BEEEEEEEEEEEEEEEEEEEEEEEEEEEEEEEEEEEEE....
She returned the uprooted vine carefully to its pot, started the car, and headed off to the east side of town. It was a depressing drive, past nothing but concrete and metal. There were no plants to be seen, save a few weeds lurching out of the cracks of the sidewalks. It was a comfort to have all of her babies in the car with her.
She arrived at the outskirts of Gotham proper. She began to drive slowly in a circle around it, stopping every few feet to deposit a flowerpot on a section of bare earth. Where there wasn't bare earth, she tore away the refuse with a crowbar and a shovel.
Almost two in the morning now.
She placed the last flowerpot carefully in its location, noting that the vine babies had completed their part of the circle. She could see some of the other flowerpots in the distance, faintly glimmering in the moonlight.
She got back in her car and put the key in the ignition.

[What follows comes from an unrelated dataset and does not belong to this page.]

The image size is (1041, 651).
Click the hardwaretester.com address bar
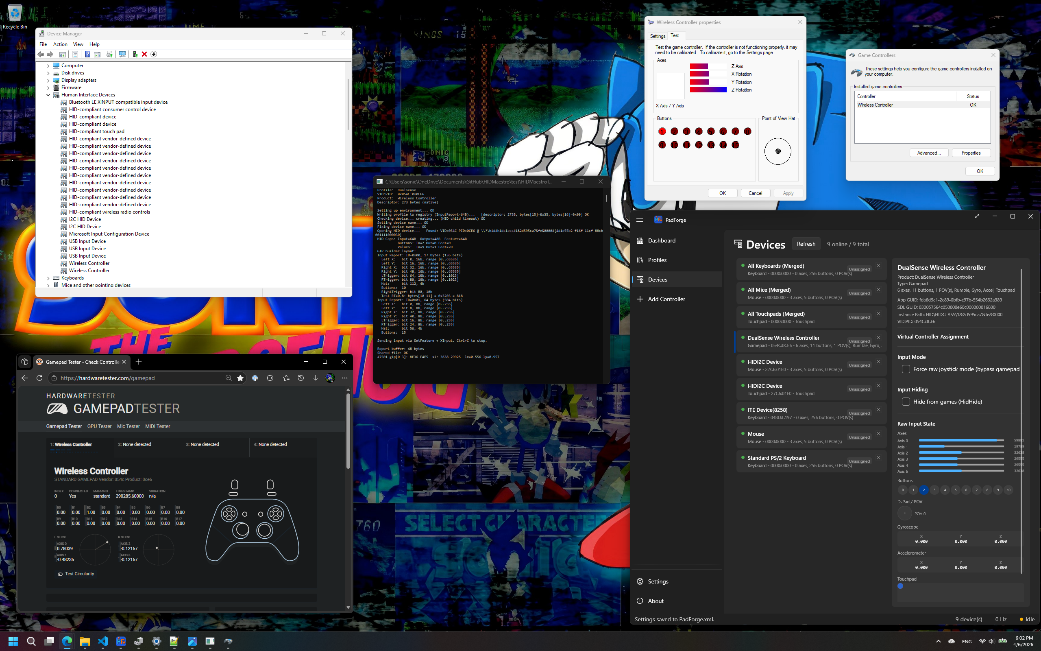142,378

It stuck and wouldn't turn. She slapped it once, twice, and it finally consented to rotate and start the car. She drove quietly, without fuss, to the very center of town.

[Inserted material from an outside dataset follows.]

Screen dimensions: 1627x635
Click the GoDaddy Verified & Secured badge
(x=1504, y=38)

A series of skyscrapers stabbed high into the air, shining brightly against the darkness of the night. Ivy parked behind one of them and slid out of the car. She withdrew a common vine sprout from her pocket and tossed it down onto the asphalt in the alleyway.
It wormed down into the cracks. She could almost hear it questing for the dirt. As it hit the soil, it turned a brighter green and started to thicken, leaning up against the building for support. Ivy waited until it was thick enough to support her weight, then placed a boot delicately on one outstretched tendril. Two more tendrils shot up, and she wrapped her hands gently about them as the vine elevated her to roof level.

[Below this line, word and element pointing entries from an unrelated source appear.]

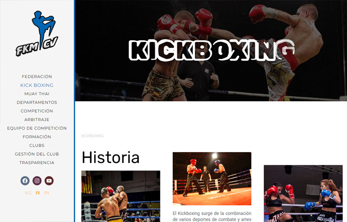Open the Formación section
The image size is (347, 222).
point(37,137)
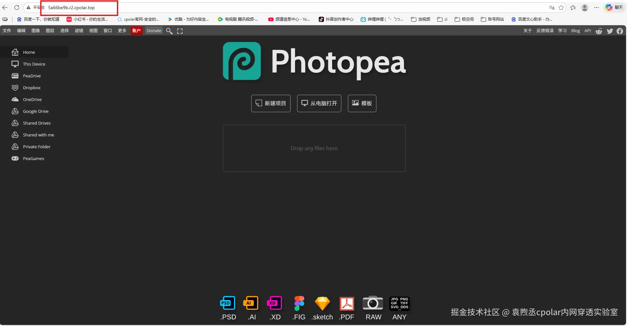The image size is (627, 326).
Task: Open the Photopea Blog link
Action: (576, 31)
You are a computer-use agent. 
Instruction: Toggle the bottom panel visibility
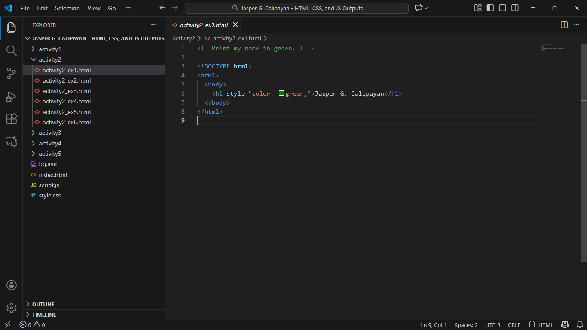pyautogui.click(x=502, y=8)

The bitter fall wind snapped her leather coat about her ankles as she disembarked the helpful vine. The leaves quivered in the wind. She patted it, then strode determinedly to the center of the roof. She raised her hands, pivoting slowly in a circle.
It would be the trickiest thing she'd ever pulled off. It would be the biggest job ever. It would be the best thing for plants since fertilizer.
She strained as hard as she could to reach her babies, one at a time, to reach those little red flowerpots on the edges of town. She pushed herself as hard as she could, falling to her knees with the effort. They were starting to grow, starting slowly, so slowly...
She felt one of the vines shatter the constrictive walls of its pot. It was growing almost uncontrollably fast without her direction, which meant it had tapped into the specially-fertilized layer of soil that lined each flowerpot.
She felt, rather than saw, the activity around that one vine. A vine-being was there, holding a liberated pane of glass from someone's window, sharp edges blunted with a quick layer of duct tape. It held it carefully in place next to the vine, which grabbed it tightly and wrapped around the edges.
She bent her will to the next flowerpots. One by one they burst. Slowly, slowly she felt the city being surrounded. It was taking so long...
The final flowerpot burst.
She fell backward, her legs turning to jelly beneath her. It was all up to the vine-beings now. They'd steal the glass, they'd place it, and her vines would grow and grow...
"Poison Ivy." The words were flat and forbidding. She whirled, still sitting, to see the Batman at her back.